Deduplication Tasks (Post-Processing)
Explore this Page
- Overview
- Creating a Deduplication Pool (Post-Processing)
- Deleting a Deduplication Pool (Post-Processing)
- Setting the Deduplication Schedule (Post-Processing)
- Changing the Deduplication Pool Size (Post-Processing)
- Moving Storage Sources between Deduplicated and Non-Deduplicated Pools (Post-Processing)
- Automated Deduplication Tasks (Post-Processing)
Overview
This section describes the tasks used to create and manage post-processing deduplication pools in SANsymphony. It explains how to create and delete deduplication pools, configure deduplication schedules, change pool size, move storage sources between deduplicated and non-deduplicated pools, and manage automated deduplication tasks that maintain the pool.
Creating a Deduplication Pool (Post-Processing)
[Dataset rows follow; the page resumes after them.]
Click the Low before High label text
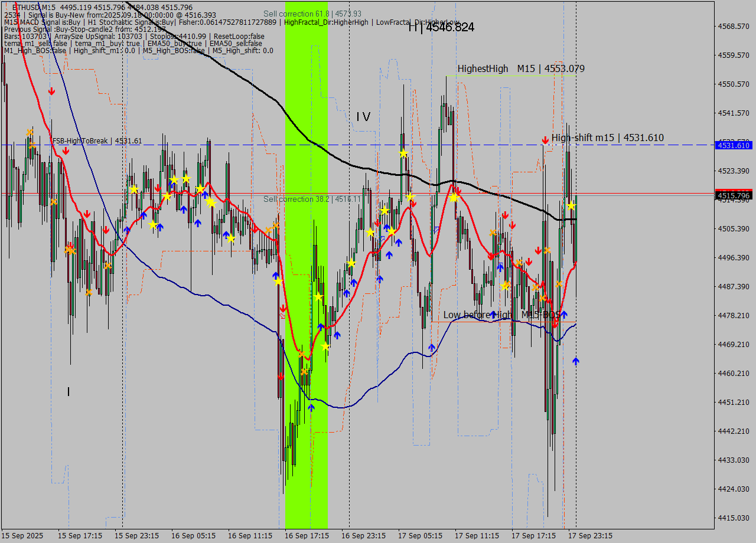Screen dimensions: 756x543 tap(477, 315)
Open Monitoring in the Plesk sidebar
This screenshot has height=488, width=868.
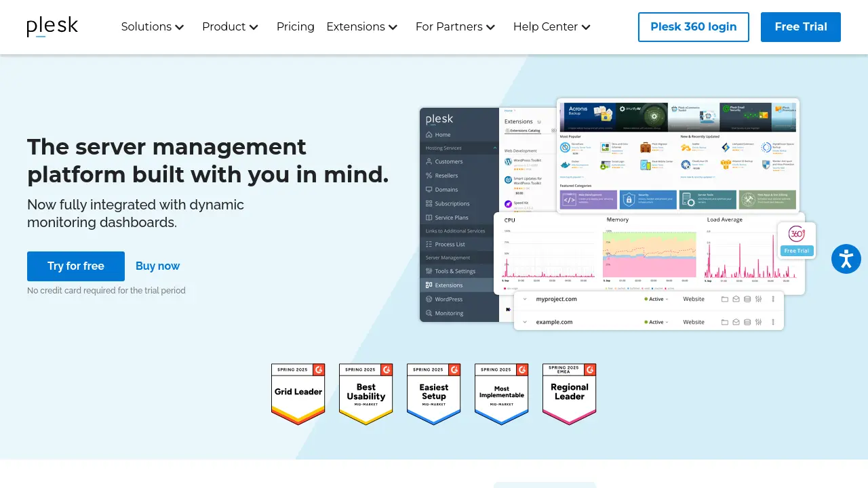(449, 313)
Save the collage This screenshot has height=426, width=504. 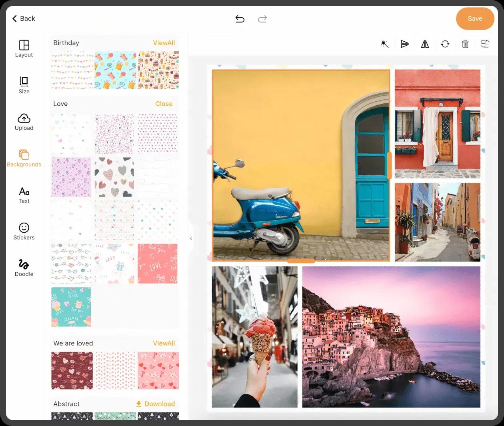tap(475, 18)
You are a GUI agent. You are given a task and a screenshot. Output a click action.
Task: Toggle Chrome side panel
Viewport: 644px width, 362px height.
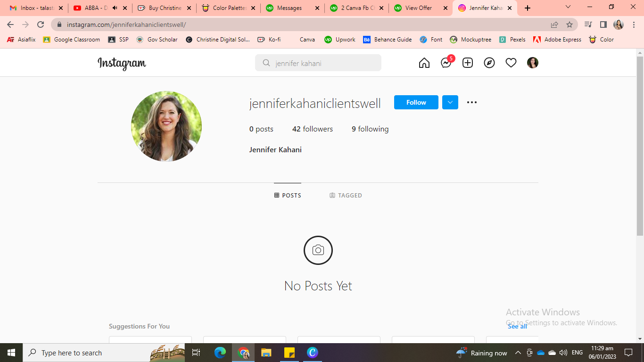(x=603, y=25)
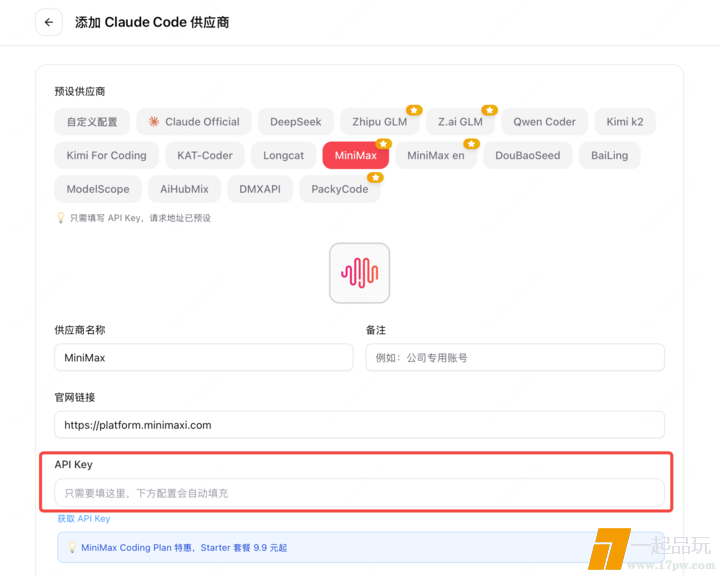Select the MiniMax en preset
This screenshot has height=576, width=720.
pos(435,156)
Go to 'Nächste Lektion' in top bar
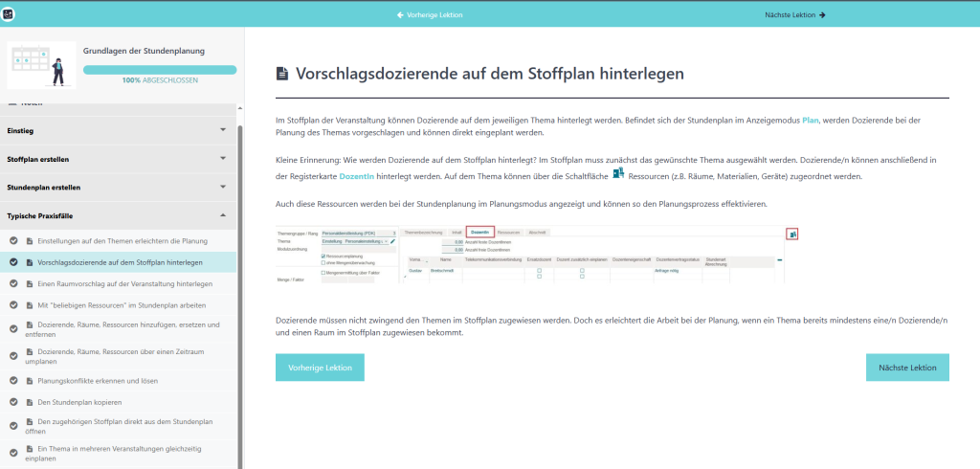This screenshot has width=980, height=469. tap(794, 14)
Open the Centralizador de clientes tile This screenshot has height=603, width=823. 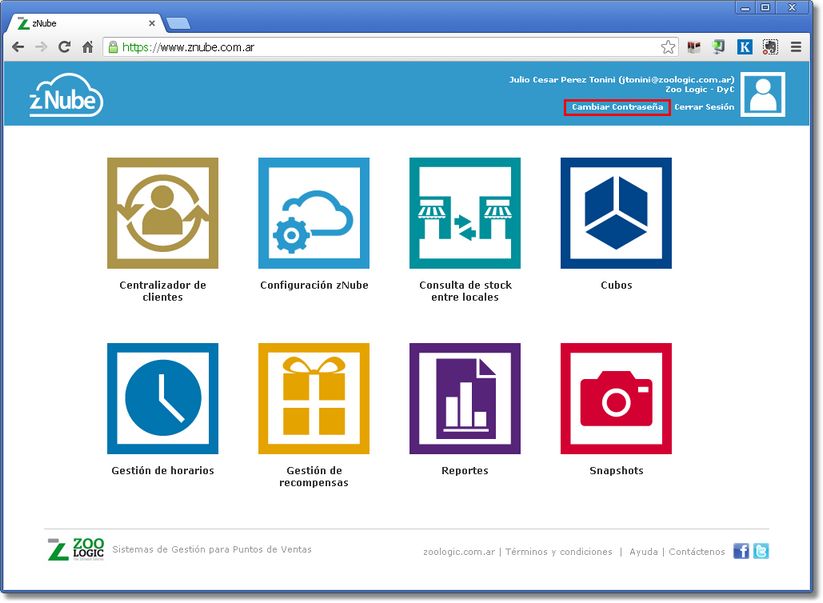pyautogui.click(x=162, y=213)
Deduplication pools can be created from an existing DataCore SANsymphony disk pool ("storage source pool") by running a wizard in the console. The storage source pool does not need to be dedicated, but can be used for other purposes. In addition to creating the pool, the wizard also creates tasks used to maintain the pool and sets a deduplication schedule that will run background optimization.
Deduplication pools are created with the same Storage Allocation Unit (SAU) size as the storage source pool.
- The Windows' Data Deduplication must be enabled from Server Manager > Server Roles > File and Storage Services > File and iSCSI Services > Data deduplication. (Refer to the Microsoft documentation for more information.)
- A DataCore SANsymphony disk pool, referred to as the "storage source pool" is required to create a Deduplication pool in the DataCore Deduplication Console.
To create a deduplication pool:
In the DataCore Deduplication Console, click Create Deduplication Pool in the ribbon to open the wizard.
- Step 1: Create a deduplication pool:
- Select the DataCore Server on which the deduplication pool should be created.
- Enter the name of the deduplication pool to be created.
- Click Next to continue.
- Step 2: Select a Pool
- In the list, select the existing DataCore SANsymphony disk pool to be used as the storage source of the deduplication pool.
- Click Next to continue.
- Step 3: Specify the properties of the Deduplication Pool.
- Select the storage profile to use for the physical storage taken from the storage source pool. This underlying storage will be used to create the deduplication pool.
- Specify the size of the deduplication pool.
- The size of the deduplication pool can be oversubscribed in anticipation of estimated savings to be realized in the deduplication process.
Note: Savings will vary considerably based on the type and usage of the data.
- 20% more space than the size specified will be subscribed, but not necessarily allocated, from the storage source pool. For example, if the size of the deduplication pool is 100 GB, 120 GB will be subscribed from the storage source pool. This additional space is required to support the deduplication process.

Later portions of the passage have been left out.